**Document text:**
[Start of Attachment]
A state employee who was denied leave for his own sickness cannot sue the state for violating the Family and Medical Leave Act, the Supreme Court has ruled in a 5-4 decision.
States are immune under the Eleventh Amendment from suits under the self-care provision of FMLA, a plurality of the Court said.
The plaintiff, David Coleman, worked for the Maryland Court of Appeals. When he requested sick leave, he was fired. He sued the state for violating FMLA.
A federal court found that the state had sovereign immunity and dismissed his suit. The 4th Circuit affirmed, citing similar decisions from the 5th, 6th, 7th and 10th Circuits.
The Supreme Court took the case and heard oral arguments in January.
In its ruling, four members of the Court said that unlike the family-care provisions that aimed to address gender discrimination because family care responsibilities traditionally fell on women, the self-care provision protects men and women equally and therefore did not trigger the constitutional violation needed to abrogate sovereign immunity.
[End of Attachment]
**Study material:**
[Start of Attachment]
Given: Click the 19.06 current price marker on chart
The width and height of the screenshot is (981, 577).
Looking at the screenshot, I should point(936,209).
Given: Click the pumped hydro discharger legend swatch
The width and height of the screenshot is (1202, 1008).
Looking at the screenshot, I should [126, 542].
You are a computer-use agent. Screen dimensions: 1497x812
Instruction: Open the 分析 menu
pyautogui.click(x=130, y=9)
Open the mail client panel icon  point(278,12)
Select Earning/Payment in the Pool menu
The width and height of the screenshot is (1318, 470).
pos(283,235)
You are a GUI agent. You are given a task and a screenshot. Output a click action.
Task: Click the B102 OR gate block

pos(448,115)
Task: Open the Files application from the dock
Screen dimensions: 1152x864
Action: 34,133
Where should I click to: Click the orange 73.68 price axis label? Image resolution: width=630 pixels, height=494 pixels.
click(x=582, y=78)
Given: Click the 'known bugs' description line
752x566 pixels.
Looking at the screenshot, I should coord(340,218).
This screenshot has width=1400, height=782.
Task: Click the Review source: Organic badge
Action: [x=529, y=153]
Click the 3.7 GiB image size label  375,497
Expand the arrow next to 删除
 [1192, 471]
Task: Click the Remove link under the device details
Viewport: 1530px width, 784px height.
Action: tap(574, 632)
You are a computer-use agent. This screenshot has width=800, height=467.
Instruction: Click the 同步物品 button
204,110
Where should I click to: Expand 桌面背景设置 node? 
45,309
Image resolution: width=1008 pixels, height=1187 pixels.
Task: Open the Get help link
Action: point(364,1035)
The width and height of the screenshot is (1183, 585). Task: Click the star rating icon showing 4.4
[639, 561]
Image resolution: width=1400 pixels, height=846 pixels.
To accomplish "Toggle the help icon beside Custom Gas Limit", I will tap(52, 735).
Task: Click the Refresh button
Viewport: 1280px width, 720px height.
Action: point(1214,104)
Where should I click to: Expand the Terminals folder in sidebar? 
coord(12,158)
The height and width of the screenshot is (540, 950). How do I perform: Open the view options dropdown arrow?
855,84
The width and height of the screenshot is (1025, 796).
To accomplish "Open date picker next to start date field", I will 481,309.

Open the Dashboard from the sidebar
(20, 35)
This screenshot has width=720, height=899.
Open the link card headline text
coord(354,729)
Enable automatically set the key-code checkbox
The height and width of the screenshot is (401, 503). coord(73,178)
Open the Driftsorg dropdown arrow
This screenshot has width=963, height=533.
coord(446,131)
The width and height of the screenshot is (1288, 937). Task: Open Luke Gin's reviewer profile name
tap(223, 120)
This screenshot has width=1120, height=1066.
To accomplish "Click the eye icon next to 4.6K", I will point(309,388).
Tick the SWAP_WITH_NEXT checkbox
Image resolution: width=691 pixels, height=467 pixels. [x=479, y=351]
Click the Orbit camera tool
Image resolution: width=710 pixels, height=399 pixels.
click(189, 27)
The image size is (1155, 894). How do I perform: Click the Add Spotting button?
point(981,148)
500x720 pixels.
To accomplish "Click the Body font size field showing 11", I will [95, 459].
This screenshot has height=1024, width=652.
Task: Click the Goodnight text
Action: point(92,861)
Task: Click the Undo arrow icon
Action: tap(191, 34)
[End of Attachment]
**Set of tasks:**
a - List every federal circuit court named in the text above about the Supreme Court's FMLA ruling.
b - Copy, word for word, the stretch of the FMLA ruling text above from "A state employee" through "the Court said.".

**Solutions to the tasks:**
a -
4th Circuit
5th Circuit
6th Circuit
7th Circuit
10th Circuit

b -
A state employee who was denied leave for his own sickness cannot sue the state for violating the Family and Medical Leave Act, the Supreme Court has ruled in a 5-4 decision.
States are immune under the Eleventh Amendment from suits under the self-care provision of FMLA, a plurality of the Court said.